Please add -32 to each coordinate in the answers below and write out all these lines again, requests included, leaving the pictures out.

Extracted entries:
________________________
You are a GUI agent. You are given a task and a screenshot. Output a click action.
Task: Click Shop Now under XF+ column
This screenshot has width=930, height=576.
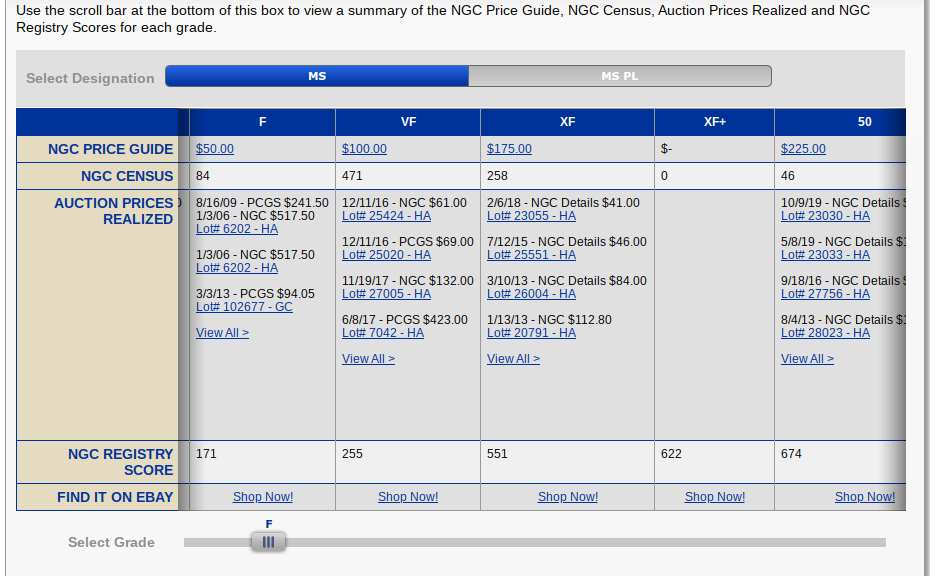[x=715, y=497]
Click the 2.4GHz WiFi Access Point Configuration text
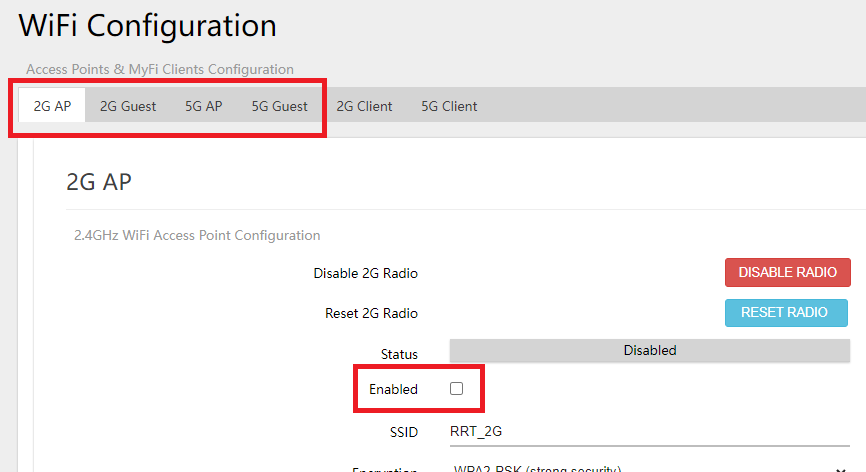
________________________
Completed exercise:
You are a GUI agent. You are given a task and a screenshot. Output a click action.
Task: Click Shop Now under XF+ column
This screenshot has width=930, height=576.
[x=683, y=465]
Click the 2.4GHz WiFi Access Point Configuration text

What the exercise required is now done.